Khabib Nurmagomedov menyarankan ‘api padam’ Dustin Poirier setelah UFC 269 kalah dari Charles Oliveira
MMA

Khabib Nurmagomedov menyarankan ‘api padam’ Dustin Poirier setelah UFC 269 kalah dari Charles Oliveira

Khabib Nurmagomedov melihat percikan memudar dalam komitmen Dustin Poirier untuk permainan pertarungan. Nurmagomedov, mantan juara kelas ringan UFC, merasakan semangat Poirier yang semakin berkurang setelah kekalahan Poirier dari Charles Oliveira di UFC 269. Ini menandai kegagalan kedua Poirier untuk mendapatkan emas UFC yang tak terbantahkan menyusul kekalahan dari Nurmagomedov pada 2019, keduanya melalui babak ketiga. tersedak telanjang.

Nurmagomedov ditanya tentang kehilangan Poirier pada konferensi pers baru-baru ini di mana menyatakan bahwa dugaan berkurangnya minat Poirier dalam proses tersebut merupakan hambatan alami dalam perjalanan seorang pejuang.

“Apa yang salah dengan Dustin Poirier? Saya pikir setiap orang memiliki sumber daya,” kata Nurmagomedov (diterjemahkan melalui Fight Flashback). “Ketika seorang pria memulai bisnis baru, pada awalnya, dia bersemangat. Dia bergerak maju, bisnisnya berkembang. Tetapi setelah waktu tiba ketika dia keluar. Dia ingin menarik uang dan memulai bisnis baru. Dan ini adalah kehidupan.
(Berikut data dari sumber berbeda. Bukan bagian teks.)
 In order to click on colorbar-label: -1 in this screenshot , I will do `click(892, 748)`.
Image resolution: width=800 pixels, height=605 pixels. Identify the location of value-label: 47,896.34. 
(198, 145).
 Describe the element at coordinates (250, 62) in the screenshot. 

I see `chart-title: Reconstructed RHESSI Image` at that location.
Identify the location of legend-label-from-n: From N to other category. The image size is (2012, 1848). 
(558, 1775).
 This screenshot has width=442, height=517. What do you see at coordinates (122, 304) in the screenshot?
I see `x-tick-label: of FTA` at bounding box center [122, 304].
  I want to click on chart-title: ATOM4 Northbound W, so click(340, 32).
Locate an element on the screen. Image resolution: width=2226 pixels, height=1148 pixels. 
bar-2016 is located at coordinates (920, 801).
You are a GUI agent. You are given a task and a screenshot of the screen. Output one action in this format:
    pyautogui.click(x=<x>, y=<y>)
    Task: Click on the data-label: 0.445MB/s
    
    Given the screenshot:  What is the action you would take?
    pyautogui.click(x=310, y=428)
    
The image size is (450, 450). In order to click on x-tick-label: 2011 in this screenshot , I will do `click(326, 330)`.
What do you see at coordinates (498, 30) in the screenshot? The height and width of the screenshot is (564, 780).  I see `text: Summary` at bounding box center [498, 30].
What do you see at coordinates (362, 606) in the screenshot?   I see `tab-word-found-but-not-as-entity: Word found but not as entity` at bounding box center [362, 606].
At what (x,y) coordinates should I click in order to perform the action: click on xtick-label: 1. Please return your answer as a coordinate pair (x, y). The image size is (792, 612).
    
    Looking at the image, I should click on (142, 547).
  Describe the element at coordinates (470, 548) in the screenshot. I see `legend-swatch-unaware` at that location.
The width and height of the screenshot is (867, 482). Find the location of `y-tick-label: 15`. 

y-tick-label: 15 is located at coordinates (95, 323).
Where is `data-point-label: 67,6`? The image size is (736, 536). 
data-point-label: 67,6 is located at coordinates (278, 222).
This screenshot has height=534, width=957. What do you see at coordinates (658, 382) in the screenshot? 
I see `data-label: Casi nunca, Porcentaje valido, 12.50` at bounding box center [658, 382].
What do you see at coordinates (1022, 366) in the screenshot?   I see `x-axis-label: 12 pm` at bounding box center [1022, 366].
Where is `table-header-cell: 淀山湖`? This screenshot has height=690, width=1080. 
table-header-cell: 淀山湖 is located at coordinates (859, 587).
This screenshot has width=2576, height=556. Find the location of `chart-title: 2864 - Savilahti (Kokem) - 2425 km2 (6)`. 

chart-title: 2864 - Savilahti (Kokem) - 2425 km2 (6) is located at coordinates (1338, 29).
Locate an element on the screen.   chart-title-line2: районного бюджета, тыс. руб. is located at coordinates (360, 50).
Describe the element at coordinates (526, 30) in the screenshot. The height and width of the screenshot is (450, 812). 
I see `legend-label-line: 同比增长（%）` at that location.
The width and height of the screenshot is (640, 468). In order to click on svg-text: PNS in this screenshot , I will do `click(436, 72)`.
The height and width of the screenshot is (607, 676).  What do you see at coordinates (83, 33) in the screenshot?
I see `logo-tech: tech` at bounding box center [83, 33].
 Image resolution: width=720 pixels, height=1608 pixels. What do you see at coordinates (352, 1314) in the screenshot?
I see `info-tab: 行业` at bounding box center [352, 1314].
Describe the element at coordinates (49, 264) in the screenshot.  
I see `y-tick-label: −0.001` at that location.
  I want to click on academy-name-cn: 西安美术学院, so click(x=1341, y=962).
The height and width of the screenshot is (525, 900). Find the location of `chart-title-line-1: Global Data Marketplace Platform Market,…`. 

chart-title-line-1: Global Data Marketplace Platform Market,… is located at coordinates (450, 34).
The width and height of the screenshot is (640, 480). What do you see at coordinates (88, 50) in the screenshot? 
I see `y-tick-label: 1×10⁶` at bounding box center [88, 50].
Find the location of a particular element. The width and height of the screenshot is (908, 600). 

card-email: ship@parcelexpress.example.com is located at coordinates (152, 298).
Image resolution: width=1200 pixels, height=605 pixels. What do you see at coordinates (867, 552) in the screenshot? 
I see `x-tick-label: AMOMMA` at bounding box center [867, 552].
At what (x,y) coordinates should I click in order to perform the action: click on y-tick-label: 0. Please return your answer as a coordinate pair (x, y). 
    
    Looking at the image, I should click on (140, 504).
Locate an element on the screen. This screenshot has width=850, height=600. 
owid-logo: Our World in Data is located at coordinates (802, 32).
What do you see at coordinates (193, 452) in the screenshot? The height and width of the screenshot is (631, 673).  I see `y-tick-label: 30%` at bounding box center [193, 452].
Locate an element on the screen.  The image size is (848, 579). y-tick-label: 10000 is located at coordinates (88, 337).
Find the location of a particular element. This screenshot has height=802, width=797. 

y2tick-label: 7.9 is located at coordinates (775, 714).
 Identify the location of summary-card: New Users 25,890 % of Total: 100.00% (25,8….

“Anda meluncurkan bisnis. Pada awalnya, Anda pikir Anda akan melakukannya sepanjang hidup Anda. Tapi kemudian tiba saatnya Anda keluar sedikit. Anda ingin berinvestasi di bisnis lain. Hal yang sama bisa terjadi dengan pejuang. Ada api, rasa lapar ketika Anda sangat menginginkannya. Kemudian tiba saatnya Anda masih menginginkannya tetapi tidak terlalu sulit. Itu terjadi ketika api padam, tetapi masih ada angka dalam kontrak. Anda pikir, ‘Tunggu, aku bisa mendapatkan uang ini dalam pertarungan.’ Para petarung memiliki momen seperti itu.”

Nurmagomedov melihat keraguan ini dari Poirier setelah kekalahannya di tangan Oliveira pada 11 Desember.

“Saya melihat ini,” kata Nurmagomedov. “Setelah pertarungan, dia bilang dia perlu berpikir. Apakah dia membutuhkannya sama sekali? Jika pikiran seperti itu muncul di benaknya, itu berarti dia akan menang, tetapi dia akan menang dan kalah. Dia tidak akan pergi ke akhir ketika itu akan terjadi. diperlukan. Kadang-kadang, Anda melihat atlet dan melihat seberapa cepat dia berubah. Saya mengatakannya kepada teman-teman dekat saya. Meskipun ada saatnya Anda harus tetap aktif dan terus berjuang, jika tombol ini berbunyi klik sekali, dia tidak akan pernah kembali. Saya pikir saklarnya diklik Waktunya tiba.

“Ada Frankie Edgar, Benson Henderson, [Anthony] Pettis, di depanku. Lalu Conor [McGregor]. Saya datang. Tidak ada yang tinggal, semua orang pergi. Sekarang saatnya Charles Oliveira. Charles datang. Sekarang adalah waktu Islam [Makhachev], Beneila [Dariush], Justin [Gaethje], Charles Oliveira. Mereka akan bertarung sekarang, lalu mereka akan pergi juga. Yang lain akan datang. Tidak ada yang bisa mengendalikan ini dan tidak ada yang bisa menghentikan ini. Waktu berjalan [out]. Saya pikir semuanya sederhana. Charles Oliveira lebih baik, tersedak [Poirier] dan kiri. Nanti, yang lain akan datang dan menang. Dia akan keluar. Kemudian kita akan berbicara tentang yang lain. Ini adalah korsel yang tidak akan pernah berhenti.”

Nurmagomedov pensiun dari MMA setelah sukses mempertahankan gelar kelas ringan UFC melawan Justin Gaethje di UFC 254 pada 24 Oktober 2020. Ia mengakhiri karir profesionalnya dengan rekor tak terkalahkan 29-0.